ABD’de yeniden başkan seçilen Donald Trump’ın, uluslararası platformda ülkesinin çıkarlarını korumak bahanesiyle atması beklenen radikal ve tehlikeli adımlar, ülkemizi yakından ilgilendirmektedir.  Öngörülemez ve ne yapacağı belli olmayan bir lider profili çizen Trump’un ABD’de iş başına gelecek olması, Türkiye açısından bölgesel ve küresel riskleri fazlasıyla arttırmıştır. Trump, bölgesel müdahale planları çerçevesinde öncelikle İsrail’in yayılmacı politikalarına koşulsuz destek verecek ve güney sınırlarımızın hemen ötesindeki Suriye’de yeni hamleler yapacaktır. Henüz Trump resmen göreve başlamasa da, medyaya düşen hükümet ve danışmanlar listesi, yeni başkanın bölge ve Türkiye politikaları hakkında yeterince fikir vermektedir. Trump’ın hükümette görev vermeye hazırlandığı isimler, genellikle İsrail yanlısı Neocon ve Siyonist kişilerdir.  Bunların çoğu, aynı zamanda Türkiye aleyhtarlığı ve Müslüman düşmanlığıyla maruf kimselerdir. Trump ve ekibinden, dünyaya yeni bir düzen verecek ferasetli kararlar almasını elbette beklemiyoruz. Aksine Trump’ın kaptanlığındaki bu acemiler tayfasının, çılgınca ve sorumsuz kararlarla yeryüzünde kaosun genişlemesine yol açmasını kuvvetle muhtemel görüyoruz. Çünkü Trump’ın seçtiği yol arkadaşları; İsrail için “vadedilmiş topraklar” ve Armagedon hurafelerine inanıp bunu gerçekleştirmeyi arzulayan, macera heveslisi tiplerdir.  Ayrıca dünya medyasında, Trump’ın Suriye’deki PKK/YPG militanlarının kumandasını İsrailli subaylara devretmeye hazırlandığına dair iddialar ortaya atılmıştır. Bu, aynı zamanda Suriye’nin İsrail işgaline açılması ve fiilen sınırlarımıza yaklaşması manasına gelmektedir. Belli ki coğrafyamızı hedef alan bu emperyalist hesapların nihai hedefi Türkiye’dir.

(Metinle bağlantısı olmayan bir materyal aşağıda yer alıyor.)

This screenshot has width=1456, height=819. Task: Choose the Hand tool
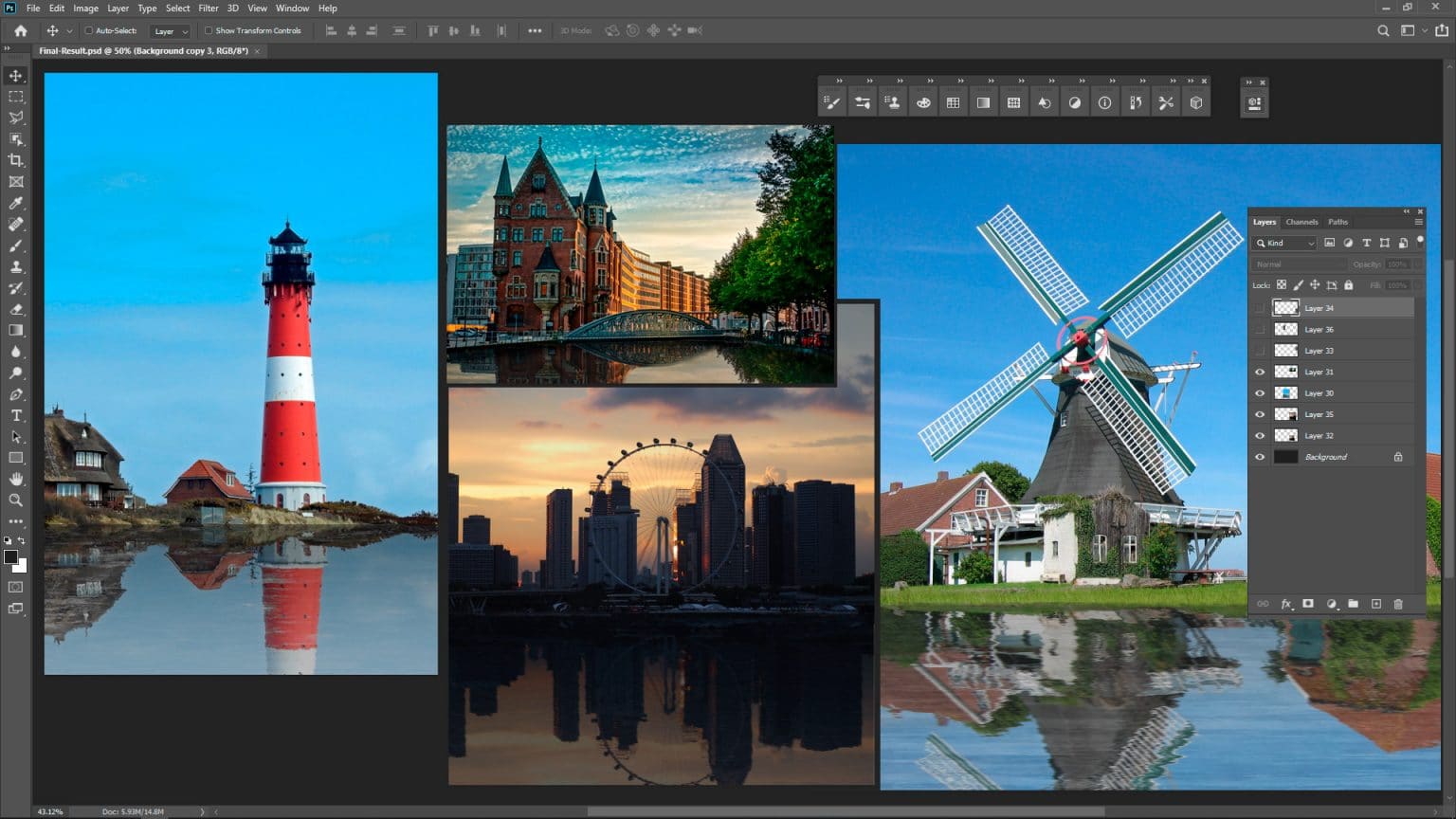click(x=16, y=479)
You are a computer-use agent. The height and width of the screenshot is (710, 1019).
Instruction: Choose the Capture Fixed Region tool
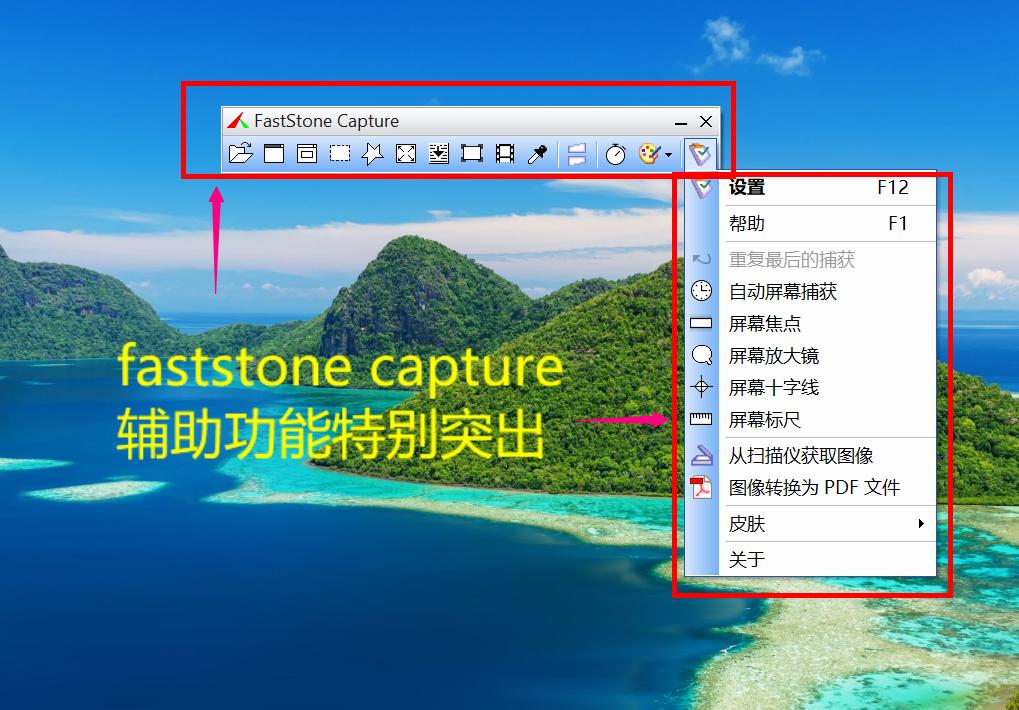[472, 153]
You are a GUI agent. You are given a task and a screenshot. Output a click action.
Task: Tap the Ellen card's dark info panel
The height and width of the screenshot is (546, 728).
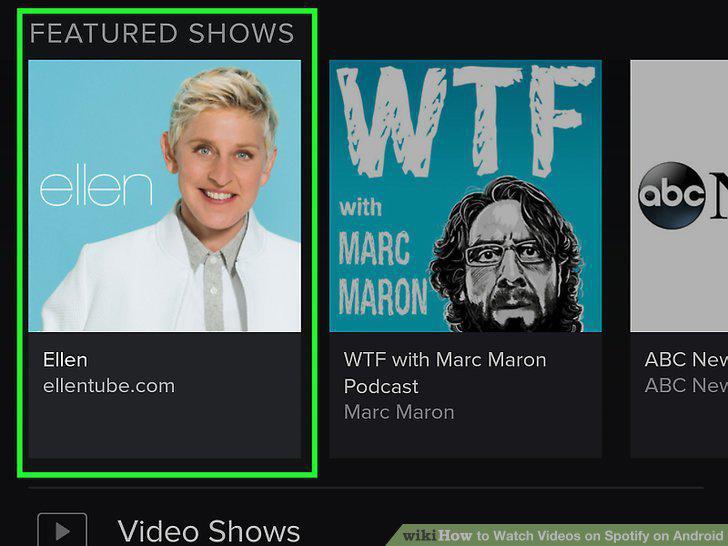164,395

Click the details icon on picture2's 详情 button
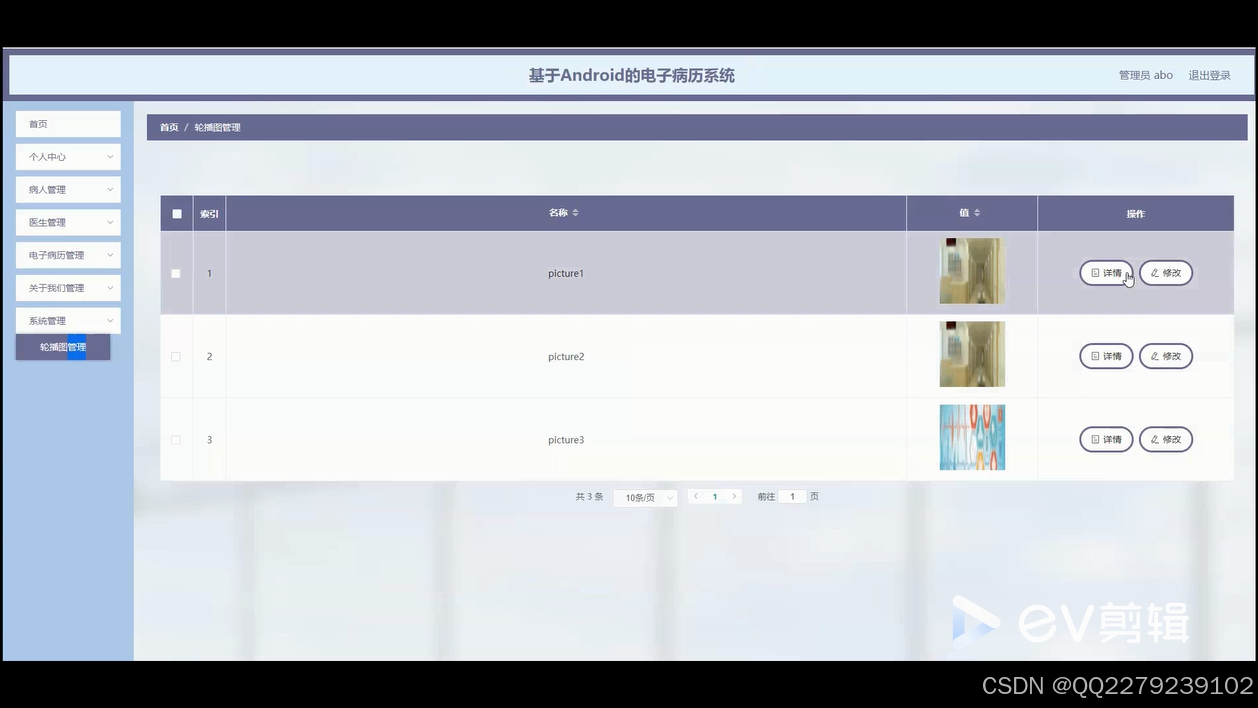click(1094, 356)
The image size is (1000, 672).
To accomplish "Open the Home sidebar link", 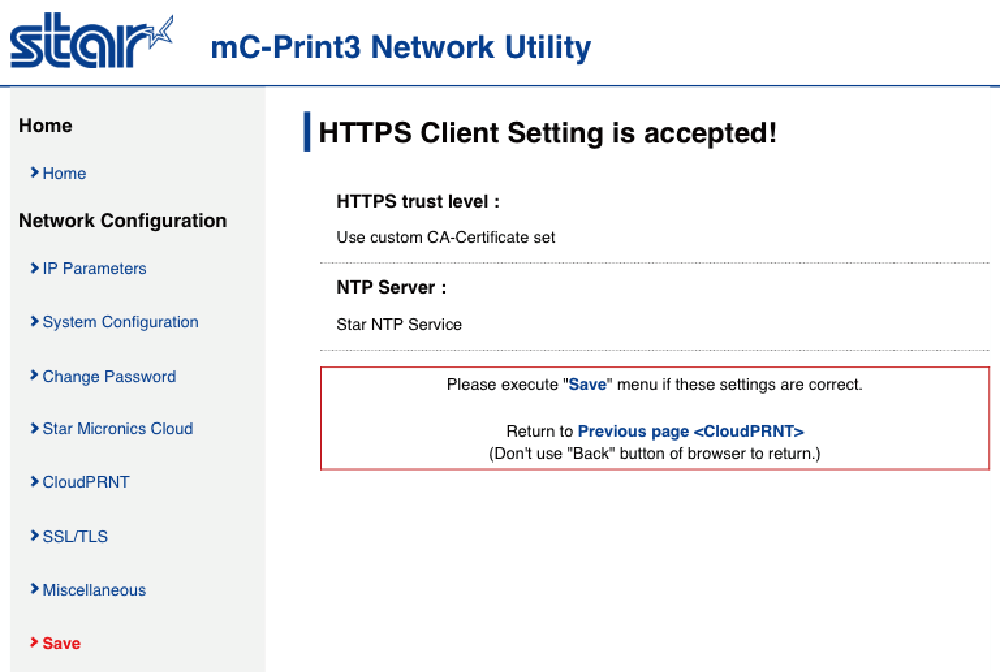I will 64,173.
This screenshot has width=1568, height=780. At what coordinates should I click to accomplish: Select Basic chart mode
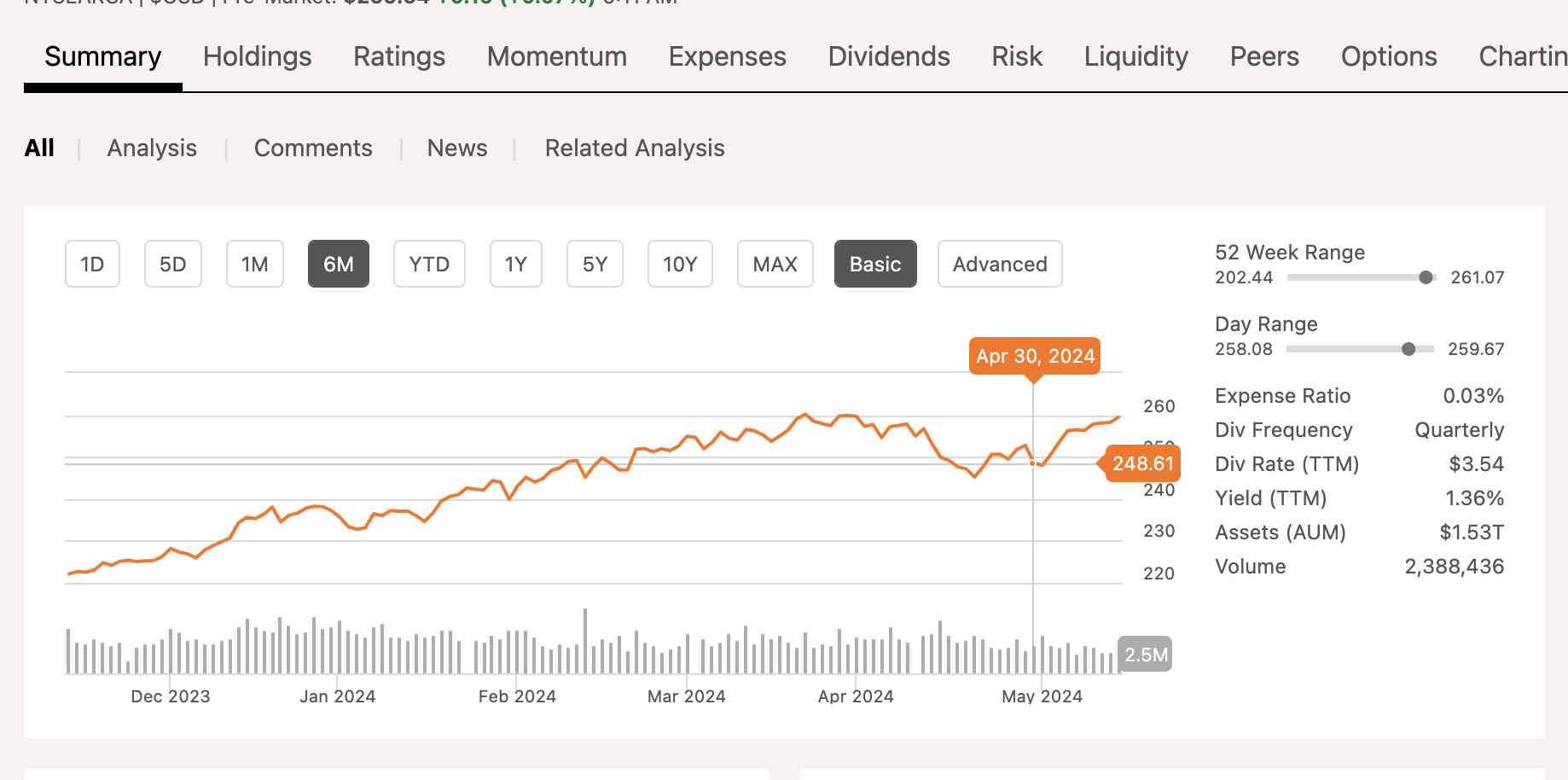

NÜKLEER SİLAHLARIN KULLANILACAĞI BİR SAVAŞIN BAŞLAMASI FELAKETE SÜRÜKLENMESİDİR

Türkiye’yi yakından ilgilendiren bir başka bölgesel kriz, bildiğiniz özere, hemen kuzeyimizdeki Rusya-Ukrayna Savaşı’dır. Mevcut ABD başkanı Joe Biden tarafından Rusya- Ukrayna çatışmalarında Kiev yönetimine uzun menzilli Amerikan silahlarının kullanımına izin verilmesi, krizi çok tehlikeli boyuta taşımıştır. Bu izne gerekçe olarak, Ukrayna’nın doğusundaki Rus topraklarına Kuzey Kore askerlerinin konuşlandırılması gösterilmektedir.  AB ülkelerinin ve NATO’nun Rusya karşıtı sert tutumu da tansiyonu tehlikeli surette yükselten başka faktörlerdir. Rusya tarafından gelen açıklamalarsa Moskova yönetiminin kendi güvenlik ve çıkarları için nükleer silahların düğmesine basmaktan çekinmeyeceğini ortaya koymaktadır. Nükleer silahların kullanılacağı bir savaşın başlaması ve dünyanın her an bir felakete sürüklenmesi, maalesef ihtimal dâhilindedir

Resmin tamamına odaklanın, ayrıntıya takılmayın. Büyük düşünün

Büyük savaş ateşinin Türkiye’ye sıçramaması ve küresel aktörlerin ülkemizi kaosa sürükleyecek tahriklerinin etkisiz kılınabilmesi için, caydırıcı adımlar atılmalıdır. Kendi mevcudiyetini koruyacak, kendi güvenliğini sağlayacak askerî güç ve imkânlara sahip olan Türkiye, iş başa düşünce ihtiyaç duyulan siyasi kararlılığı da gösterecektir. Ancak bunun yanında, içeride bütünlüğün sağlanması ve mevcut siyasi aktörlerin ortak tutum takınması lazımdır. Dile getirdiğimiz bu endişe verici tablo, Genel Başkanımız Devlet Bahçeli’nin; gerek PKK’nın siyasi kanadına, gerekse bütün iç siyaset aktörlerine yaptığı birlik/beraberlik çağrısının sıradan bir paradigma değişikliği hamlesi olmadığının delilidir. Ne var ki idraksizlik hummasından, akıl tutulmasından kurtulamayan bazı siyaset erbabı ve medya çevreleri, küçük düşünerek meseleyi dar kalıplara hapsetme ısrarından hâlâ vazgeçmemiştir. Üstelik malum tarihî daveti karalama fırsatı olarak gören aynı çevreler, MHP’yi zarara uğratma gayretine düşmüştür. Bütün sabrımız ve iyi niyetimizle malum maksatlı çevrelere buradan bir kere daha sesleniyoruz: Resmin tamamına odaklanın, ayrıntıya takılmayın. Büyük düşünün. Hayat sürdüğümüz ve sınırlarını kanla, canla çizdiğimiz coğrafyayı kuş bakışı, hatta uydu bakışı inceleyin.  Türkiye’yi uydu devlet statüsünde tutamayınca parçalamak isteyen sömürgeci küresel aktörlerin ağına, tuzağına düşmeyin! İçeride siyasi iş birlikçi ve taşeron besleyerek bütünlüğümüzü bozmaya çalışanların oyunlarına gelmeyin!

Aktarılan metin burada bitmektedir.